An independent lab has possibly identified the cause of contamination of ranitidine (Zantac) antacid products in the U.S. by the carcinogen N-nitrosodimethylamine (NDMA), after weeks of uncertainty and unfruitful lab testing.
Since the late fall of 2019, the FDA has announced a series of voluntary recalls by manufacturers and distributors of ranitidine products in the U.S. after discovering that they had unacceptable levels of NDMA. The FDA has advised that pharmaceutical companies test their drugs after production and not release them to the U.S. market if contamination levels were high enough to expose patients to more than 96 nanograms of NDMA per day.

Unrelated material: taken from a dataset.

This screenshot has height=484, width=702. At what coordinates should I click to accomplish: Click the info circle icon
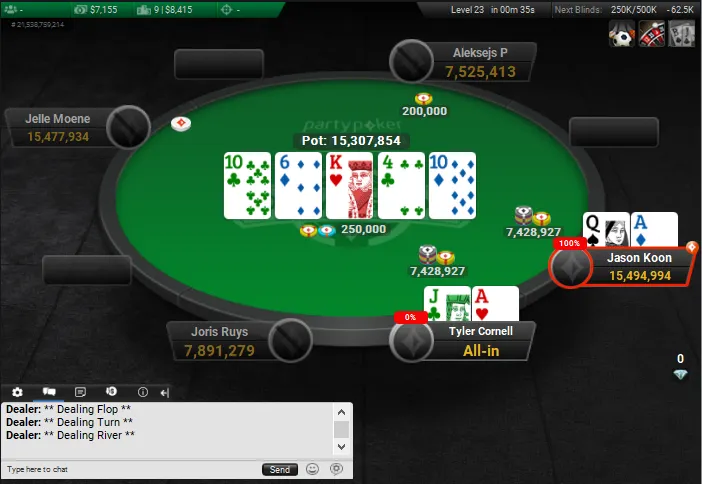143,392
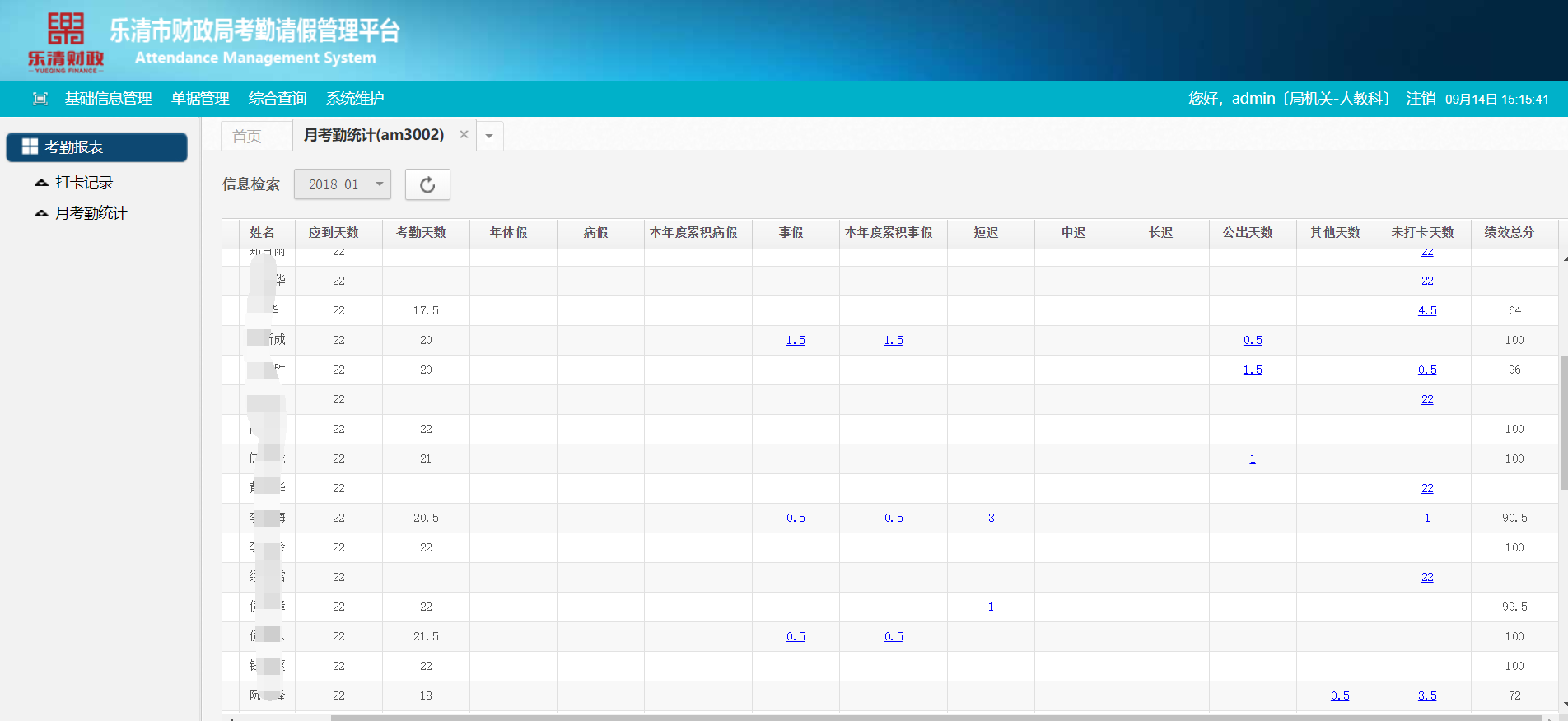Open the 单据管理 menu
1568x721 pixels.
[200, 99]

First reported by Bloomberg, new testing by Emery Pharma in Alameda, California demonstrated that a combination of heat and time might be the culprit for contamination. Analysis showed that limited heat exposure would be enough to trigger a rise in NDMA levels through destabilization of the drugs. A sample of ranitidine surpassed the FDA’s 96 nanogram NDMA limit after five days at 158 degrees Fahrenheit (70 degrees Celsius), and by 12 days the sample reached 142 nanograms of NDMA. Emery Pharma also tested the drugs at a common daytime temperature of 77 degrees Fahrenheit (25 degrees Celsius), and found that a sample reached 25 nanograms over 12 days.

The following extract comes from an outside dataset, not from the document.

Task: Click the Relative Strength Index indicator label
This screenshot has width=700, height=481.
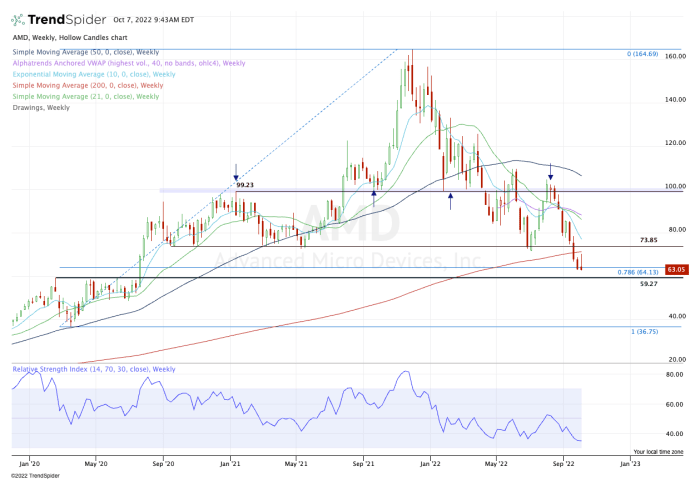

The analysis by Emery suggests that anything from extended exposure to a warm ambient temperature to a long delivery in a hot truck risks increasing NDMA levels in all ranitidine products. The longer the exposure the higher the contamination levels might rise, increasing the risk that a patient might only need one or a couple doses to expose themselves to a level of NDMA substantially higher than the FDA guideline. As a result, Emery submitted a Citizen Petition to the FDA requesting a total suspension of ranitidine products, a mandatory recall of any product available on the market, stability testing on future products, temperature-controlled delivery, and new warning labels describing the risk of development of carcinogens from heat exposure.